- Ni Ripple ni personne d’autre ne peut bloquer une transaction valide sur le registre XRP.
- Les fonds en séquestre sont contrôlés par la logique du protocole, et non par un processus central d’approbation.
- Le Devnet doit redémarrer début mars alors que les développeurs se préparent à des mises à jour de protocoles.
David Schwartz, ancien CTO de Ripple, a clairement indiqué qu’une fois qu’une transaction est valide sur le registre XRP, ni Ripple ni personne d’autre ne peut la bloquer, répondant ainsi aux inquiétudes persistantes concernant le contrôle et la centralisation du réseau.
Schwartz s’est exprimé après que de nouvelles discussions sur les réseaux sociaux ont soulevé des questions sur la possibilité de censurer ou de geler les paiements XRP.
Le CTO émérite de Ripple a expliqué que le registre XRP fonctionne selon des règles de consensus si strictes que même Ripple lui-même ne peut empêcher qu’une transaction valide soit réalisée. Il a précisé que la seule fois où une transaction ne sera pas effectuée est si elle enfreint les conditions de validité du réseau ou si les utilisateurs modifient intentionnellement ces règles eux-mêmes, ce qui rend la transaction invalide.
Schwartz a également expliqué le fonctionnement du séquestre XRP , soulignant que les fonds en séquestre sont entièrement contrôlés par la logique du protocole et non par un processus d’approbation centralisé. Les utilisateurs peuvent verrouiller XRP en séquestre avec des règles établies, et une fois ces règles respectées, les fonds se débloquent automatiquement. Personne, pas même Ripple, ne peut intervenir pour bloquer ou accélérer la libération.
Le débat sur la décentralisation
Les commentaires interviennent alors que le débat se poursuit sur la réelle décentralisation de XRPL, notamment autour de la Liste de Nodes Uniques (UNL) qui décide quels validateurs peuvent aider à gérer le consensus. Les critiques ont suggéré que le contrôle des validateurs pourrait, en théorie, ouvrir la porte à la censure ou à la manipulation des réseaux.
Cependant, Schwartz a contesté ces inquiétudes, affirmant que les validateurs ne peuvent pas faire accepter de mauvaises transactions aux nœuds honnêtes, créer du XRP à partir de rien, ou perturber les soldes des comptes.
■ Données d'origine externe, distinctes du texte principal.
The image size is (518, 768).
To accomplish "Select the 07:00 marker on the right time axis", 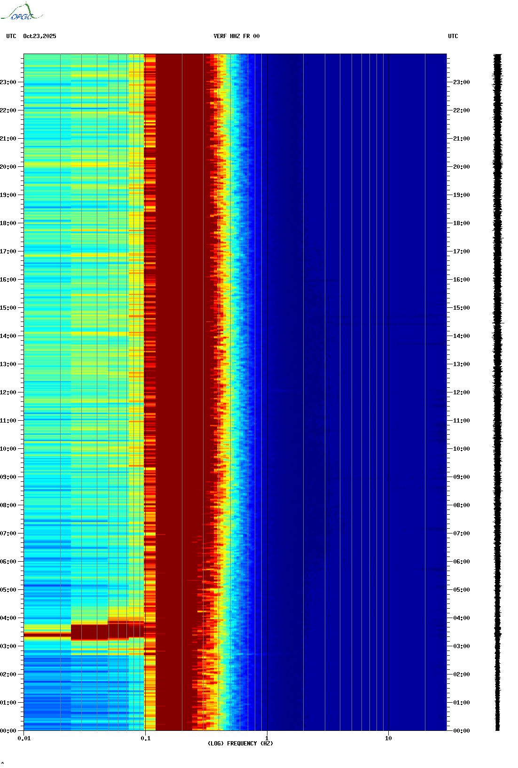I will tap(461, 533).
Même si un groupe de validateurs tentait de perturber les choses, ils ne pourraient pas saisir des fonds ni censurer les transactions dans des conditions normales. Ils pourraient peut-être ralentir les choses, mais pas voler ni bloquer.
Quant à l’écosystème XRP, le Devnet doit redémarrer début mars alors que les développeurs se préparent à des mises à jour de protocoles, un signal que le réseau continue d’évoluer.
XRP a historiquement attiré une attention plus approfondie que des réseaux comme Bitcoin et Ethereum, en raison de l’implication de longue date de Ripple dans son développement et la maintenance de son écosystème. Les clarifications de personnes comme Schwartz renforcent le fait que le réseau fonctionne en réalité sur des règles décentralisées, et non sur un contrôle central.